In deze zaak heeft het Gerechtshof Arnhem-Leeuwarden op 4 augustus 2020 uitspraak gedaan in hoger beroep over de hoofdverblijfplaats en zorgregeling van een minderjarige, hierna aangeduid als [de minderjarige]. De moeder, verzoekster in hoger beroep, verzoekt het hof de beschikking van de rechtbank Noord-Nederland van 21 augustus 2019 te vernietigen, waarin de hoofdverblijfplaats van [de minderjarige] bij de vader was bepaald.
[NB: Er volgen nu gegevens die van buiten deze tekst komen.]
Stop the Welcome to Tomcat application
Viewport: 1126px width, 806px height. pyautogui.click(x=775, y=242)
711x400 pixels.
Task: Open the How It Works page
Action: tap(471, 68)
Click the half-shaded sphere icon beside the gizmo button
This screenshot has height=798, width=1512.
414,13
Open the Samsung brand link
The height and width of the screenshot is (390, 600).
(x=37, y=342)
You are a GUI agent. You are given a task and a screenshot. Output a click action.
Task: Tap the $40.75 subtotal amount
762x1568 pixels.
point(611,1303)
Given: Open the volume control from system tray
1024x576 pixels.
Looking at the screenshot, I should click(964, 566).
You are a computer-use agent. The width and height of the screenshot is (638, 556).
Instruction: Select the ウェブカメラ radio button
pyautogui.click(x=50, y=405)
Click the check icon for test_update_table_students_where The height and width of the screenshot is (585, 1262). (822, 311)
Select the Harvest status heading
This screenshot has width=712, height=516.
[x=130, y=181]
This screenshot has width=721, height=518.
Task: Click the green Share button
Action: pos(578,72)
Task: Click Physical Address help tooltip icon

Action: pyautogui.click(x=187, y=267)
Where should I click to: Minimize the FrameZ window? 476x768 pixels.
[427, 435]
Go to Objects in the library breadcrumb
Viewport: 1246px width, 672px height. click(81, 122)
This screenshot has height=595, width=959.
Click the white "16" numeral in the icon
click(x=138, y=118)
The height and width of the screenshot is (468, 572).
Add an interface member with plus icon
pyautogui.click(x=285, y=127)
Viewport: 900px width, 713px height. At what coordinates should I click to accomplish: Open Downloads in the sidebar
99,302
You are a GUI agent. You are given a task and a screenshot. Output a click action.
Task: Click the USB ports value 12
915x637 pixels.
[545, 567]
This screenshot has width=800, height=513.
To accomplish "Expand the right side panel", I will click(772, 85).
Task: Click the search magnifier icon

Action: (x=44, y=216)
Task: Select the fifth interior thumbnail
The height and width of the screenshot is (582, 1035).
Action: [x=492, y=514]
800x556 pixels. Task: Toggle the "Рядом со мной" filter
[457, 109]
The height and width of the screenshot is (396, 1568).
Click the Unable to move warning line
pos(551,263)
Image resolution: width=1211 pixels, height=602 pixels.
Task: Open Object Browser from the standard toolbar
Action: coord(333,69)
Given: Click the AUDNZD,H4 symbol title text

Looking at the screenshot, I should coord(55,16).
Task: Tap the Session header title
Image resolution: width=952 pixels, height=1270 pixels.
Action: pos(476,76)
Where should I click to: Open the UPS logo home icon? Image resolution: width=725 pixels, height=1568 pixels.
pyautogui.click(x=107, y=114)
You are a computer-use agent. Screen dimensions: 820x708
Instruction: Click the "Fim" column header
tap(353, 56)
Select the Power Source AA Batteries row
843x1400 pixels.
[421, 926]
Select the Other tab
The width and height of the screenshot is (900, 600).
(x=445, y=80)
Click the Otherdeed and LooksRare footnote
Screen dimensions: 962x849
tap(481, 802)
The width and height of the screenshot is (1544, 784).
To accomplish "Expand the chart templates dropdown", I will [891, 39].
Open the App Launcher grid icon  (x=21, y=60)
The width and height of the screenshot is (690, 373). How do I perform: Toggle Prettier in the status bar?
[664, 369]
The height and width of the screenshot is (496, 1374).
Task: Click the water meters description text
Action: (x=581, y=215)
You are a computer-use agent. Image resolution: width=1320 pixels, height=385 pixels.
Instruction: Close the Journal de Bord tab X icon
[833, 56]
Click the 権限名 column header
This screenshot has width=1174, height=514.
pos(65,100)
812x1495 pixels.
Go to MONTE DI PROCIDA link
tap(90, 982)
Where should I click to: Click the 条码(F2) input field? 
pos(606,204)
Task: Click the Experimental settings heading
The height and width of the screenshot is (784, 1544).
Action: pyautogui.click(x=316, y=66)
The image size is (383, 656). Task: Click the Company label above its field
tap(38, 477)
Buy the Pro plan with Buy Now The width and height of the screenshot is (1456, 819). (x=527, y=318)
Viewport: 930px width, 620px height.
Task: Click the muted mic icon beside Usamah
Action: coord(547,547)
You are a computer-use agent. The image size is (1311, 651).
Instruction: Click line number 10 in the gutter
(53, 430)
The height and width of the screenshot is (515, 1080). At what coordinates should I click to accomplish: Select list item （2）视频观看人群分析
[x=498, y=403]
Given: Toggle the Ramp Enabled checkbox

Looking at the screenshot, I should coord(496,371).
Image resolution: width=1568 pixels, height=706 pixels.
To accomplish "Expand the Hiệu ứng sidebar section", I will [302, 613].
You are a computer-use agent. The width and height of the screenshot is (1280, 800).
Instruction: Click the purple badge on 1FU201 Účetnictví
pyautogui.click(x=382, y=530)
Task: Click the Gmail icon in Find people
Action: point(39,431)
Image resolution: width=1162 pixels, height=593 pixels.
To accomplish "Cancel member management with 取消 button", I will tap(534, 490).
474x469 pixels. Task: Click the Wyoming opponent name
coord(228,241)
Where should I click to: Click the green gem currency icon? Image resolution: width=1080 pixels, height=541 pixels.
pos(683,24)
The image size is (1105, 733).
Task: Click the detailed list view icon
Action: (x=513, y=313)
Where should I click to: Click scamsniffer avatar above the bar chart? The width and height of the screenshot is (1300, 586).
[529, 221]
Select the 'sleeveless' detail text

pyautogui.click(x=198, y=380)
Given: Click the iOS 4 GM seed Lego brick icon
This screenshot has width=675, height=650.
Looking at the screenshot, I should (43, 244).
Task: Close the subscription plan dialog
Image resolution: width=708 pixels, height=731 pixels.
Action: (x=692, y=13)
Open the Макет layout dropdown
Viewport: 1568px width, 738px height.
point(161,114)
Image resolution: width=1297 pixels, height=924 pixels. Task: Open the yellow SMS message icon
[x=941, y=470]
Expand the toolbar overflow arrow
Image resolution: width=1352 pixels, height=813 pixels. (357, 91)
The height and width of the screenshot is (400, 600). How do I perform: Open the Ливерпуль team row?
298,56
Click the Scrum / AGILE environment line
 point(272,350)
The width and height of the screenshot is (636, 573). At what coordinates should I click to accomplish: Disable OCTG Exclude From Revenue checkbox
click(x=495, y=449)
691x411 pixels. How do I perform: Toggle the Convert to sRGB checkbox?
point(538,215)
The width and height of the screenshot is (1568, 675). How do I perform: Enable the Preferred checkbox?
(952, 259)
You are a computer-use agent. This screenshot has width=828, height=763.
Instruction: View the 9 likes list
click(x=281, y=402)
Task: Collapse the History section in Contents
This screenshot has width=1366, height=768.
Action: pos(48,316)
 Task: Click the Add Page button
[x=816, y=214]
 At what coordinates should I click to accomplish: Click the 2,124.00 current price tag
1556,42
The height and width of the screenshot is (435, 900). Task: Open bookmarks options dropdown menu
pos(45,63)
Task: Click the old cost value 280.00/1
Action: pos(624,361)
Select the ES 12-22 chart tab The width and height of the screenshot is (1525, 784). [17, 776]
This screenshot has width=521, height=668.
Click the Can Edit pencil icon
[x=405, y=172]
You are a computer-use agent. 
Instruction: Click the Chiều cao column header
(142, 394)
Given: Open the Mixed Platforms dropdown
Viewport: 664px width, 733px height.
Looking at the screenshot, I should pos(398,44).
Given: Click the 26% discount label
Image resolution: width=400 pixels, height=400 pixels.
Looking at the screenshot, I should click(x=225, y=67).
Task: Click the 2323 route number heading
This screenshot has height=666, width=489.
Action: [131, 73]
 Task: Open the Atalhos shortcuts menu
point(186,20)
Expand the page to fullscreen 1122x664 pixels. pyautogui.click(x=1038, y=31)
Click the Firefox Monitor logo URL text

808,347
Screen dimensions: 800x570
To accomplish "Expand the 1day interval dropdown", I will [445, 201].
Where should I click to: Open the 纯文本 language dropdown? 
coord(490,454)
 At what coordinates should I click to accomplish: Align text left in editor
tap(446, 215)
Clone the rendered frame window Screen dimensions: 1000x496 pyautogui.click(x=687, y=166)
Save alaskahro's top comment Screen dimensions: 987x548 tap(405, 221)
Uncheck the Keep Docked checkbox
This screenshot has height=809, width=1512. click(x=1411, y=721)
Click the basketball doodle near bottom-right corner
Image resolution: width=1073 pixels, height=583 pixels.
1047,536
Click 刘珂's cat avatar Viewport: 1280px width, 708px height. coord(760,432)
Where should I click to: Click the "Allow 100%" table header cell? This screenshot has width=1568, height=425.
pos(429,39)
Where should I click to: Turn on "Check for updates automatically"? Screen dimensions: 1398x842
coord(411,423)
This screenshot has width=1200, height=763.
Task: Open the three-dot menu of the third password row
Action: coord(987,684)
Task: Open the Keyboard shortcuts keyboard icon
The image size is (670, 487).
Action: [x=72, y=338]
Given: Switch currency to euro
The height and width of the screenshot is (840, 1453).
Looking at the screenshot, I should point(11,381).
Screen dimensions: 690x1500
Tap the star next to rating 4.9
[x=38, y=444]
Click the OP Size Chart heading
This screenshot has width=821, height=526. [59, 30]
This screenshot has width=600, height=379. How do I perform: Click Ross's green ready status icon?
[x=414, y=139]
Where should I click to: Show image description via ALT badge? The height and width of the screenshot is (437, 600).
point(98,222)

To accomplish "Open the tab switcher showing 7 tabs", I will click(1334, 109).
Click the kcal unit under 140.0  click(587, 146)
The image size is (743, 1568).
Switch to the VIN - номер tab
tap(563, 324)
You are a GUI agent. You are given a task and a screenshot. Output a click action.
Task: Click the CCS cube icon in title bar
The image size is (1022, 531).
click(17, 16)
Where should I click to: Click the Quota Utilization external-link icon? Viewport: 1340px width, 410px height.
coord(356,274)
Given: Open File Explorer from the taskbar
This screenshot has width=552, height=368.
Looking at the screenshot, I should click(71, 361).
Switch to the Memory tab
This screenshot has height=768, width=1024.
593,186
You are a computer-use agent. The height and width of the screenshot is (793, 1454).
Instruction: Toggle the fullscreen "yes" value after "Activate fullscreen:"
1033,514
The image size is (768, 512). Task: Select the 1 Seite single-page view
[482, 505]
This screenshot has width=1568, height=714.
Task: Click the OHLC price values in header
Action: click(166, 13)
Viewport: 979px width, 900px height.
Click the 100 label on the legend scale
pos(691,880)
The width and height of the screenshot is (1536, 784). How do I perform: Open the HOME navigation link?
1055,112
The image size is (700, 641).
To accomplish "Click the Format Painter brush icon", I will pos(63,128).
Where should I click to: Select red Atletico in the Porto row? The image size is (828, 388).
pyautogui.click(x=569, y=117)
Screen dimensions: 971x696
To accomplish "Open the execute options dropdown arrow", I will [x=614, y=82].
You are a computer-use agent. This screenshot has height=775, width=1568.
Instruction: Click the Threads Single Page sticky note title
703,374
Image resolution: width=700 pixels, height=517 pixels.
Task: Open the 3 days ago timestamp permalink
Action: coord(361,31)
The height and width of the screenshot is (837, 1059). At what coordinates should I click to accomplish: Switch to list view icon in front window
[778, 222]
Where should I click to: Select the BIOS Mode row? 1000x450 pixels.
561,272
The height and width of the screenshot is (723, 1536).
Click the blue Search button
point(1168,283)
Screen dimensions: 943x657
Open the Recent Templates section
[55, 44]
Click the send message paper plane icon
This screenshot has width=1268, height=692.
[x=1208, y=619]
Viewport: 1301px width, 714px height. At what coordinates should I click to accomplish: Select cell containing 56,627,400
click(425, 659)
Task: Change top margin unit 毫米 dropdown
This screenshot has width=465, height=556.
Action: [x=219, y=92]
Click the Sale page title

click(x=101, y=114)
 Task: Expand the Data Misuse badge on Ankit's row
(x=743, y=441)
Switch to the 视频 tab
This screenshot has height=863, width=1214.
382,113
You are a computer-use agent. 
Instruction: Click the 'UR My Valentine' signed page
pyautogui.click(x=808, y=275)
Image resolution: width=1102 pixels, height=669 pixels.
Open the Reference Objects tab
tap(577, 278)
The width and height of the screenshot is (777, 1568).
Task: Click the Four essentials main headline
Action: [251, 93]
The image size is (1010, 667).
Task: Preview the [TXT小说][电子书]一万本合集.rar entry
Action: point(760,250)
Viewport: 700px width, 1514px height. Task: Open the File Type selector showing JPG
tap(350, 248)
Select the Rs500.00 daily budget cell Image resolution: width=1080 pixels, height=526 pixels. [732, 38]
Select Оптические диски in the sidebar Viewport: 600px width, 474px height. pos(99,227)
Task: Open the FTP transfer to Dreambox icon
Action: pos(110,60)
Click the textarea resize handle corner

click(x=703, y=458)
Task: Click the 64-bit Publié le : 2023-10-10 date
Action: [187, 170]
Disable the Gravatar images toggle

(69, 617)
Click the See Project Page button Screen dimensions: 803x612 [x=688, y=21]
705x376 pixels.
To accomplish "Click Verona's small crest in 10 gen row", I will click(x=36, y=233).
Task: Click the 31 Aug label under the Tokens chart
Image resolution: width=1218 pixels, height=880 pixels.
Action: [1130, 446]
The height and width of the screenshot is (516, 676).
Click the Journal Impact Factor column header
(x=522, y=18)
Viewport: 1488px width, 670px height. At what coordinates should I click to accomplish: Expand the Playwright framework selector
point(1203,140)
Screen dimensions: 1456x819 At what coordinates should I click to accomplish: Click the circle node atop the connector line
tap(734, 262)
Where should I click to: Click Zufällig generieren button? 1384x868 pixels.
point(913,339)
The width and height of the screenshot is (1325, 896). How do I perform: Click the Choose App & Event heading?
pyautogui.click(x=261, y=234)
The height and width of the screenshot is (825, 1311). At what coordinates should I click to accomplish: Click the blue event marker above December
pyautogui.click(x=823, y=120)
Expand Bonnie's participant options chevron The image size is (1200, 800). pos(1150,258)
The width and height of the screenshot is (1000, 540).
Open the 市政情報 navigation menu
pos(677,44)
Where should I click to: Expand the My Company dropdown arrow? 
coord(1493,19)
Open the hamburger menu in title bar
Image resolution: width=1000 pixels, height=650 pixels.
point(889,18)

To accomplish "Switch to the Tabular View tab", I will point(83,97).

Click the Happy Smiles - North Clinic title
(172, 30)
De vader, verweerder in hoger beroep, verzoekt het hof de moeder niet-ontvankelijk te verklaren in haar hoger beroep of haar verzoeken af te wijzen.
Het hof heeft in zijn overwegingen de zorgen over de opvoedsituatie bij beide ouders gewogen. De raad voor de kinderbescherming heeft in zijn rapportage aangegeven dat de moeder in het verleden niet voor stabiliteit heeft gezorgd en dat er zorgen zijn over de pedagogische vaardigheden van de moeder. Desondanks heeft het hof geconcludeerd dat de hoofdverblijfplaats van [de minderjarige] opnieuw bij de moeder dient te worden vastgesteld, omdat de hulp voor het kind bij de moeder meer gewaarborgd lijkt te zijn. Het hof heeft daarbij ook de emotionele behoeften van [de minderjarige] in overweging genomen, die aangeeft bij de moeder te willen wonen.
Het hof heeft de beschikking van de rechtbank vernietigd en het verzoek van de vader afgewezen. De zorgregeling die gold toen [de minderjarige] bij de moeder woonde, herleeft, en het hof heeft de ouders erop gewezen dat het van groot belang is dat zij de gemaakte afspraken nakomen. De beslissing is genomen in het belang van [de minderjarige], waarbij het hof de noodzaak van hulpverlening en stabiliteit in de opvoeding heeft benadrukt.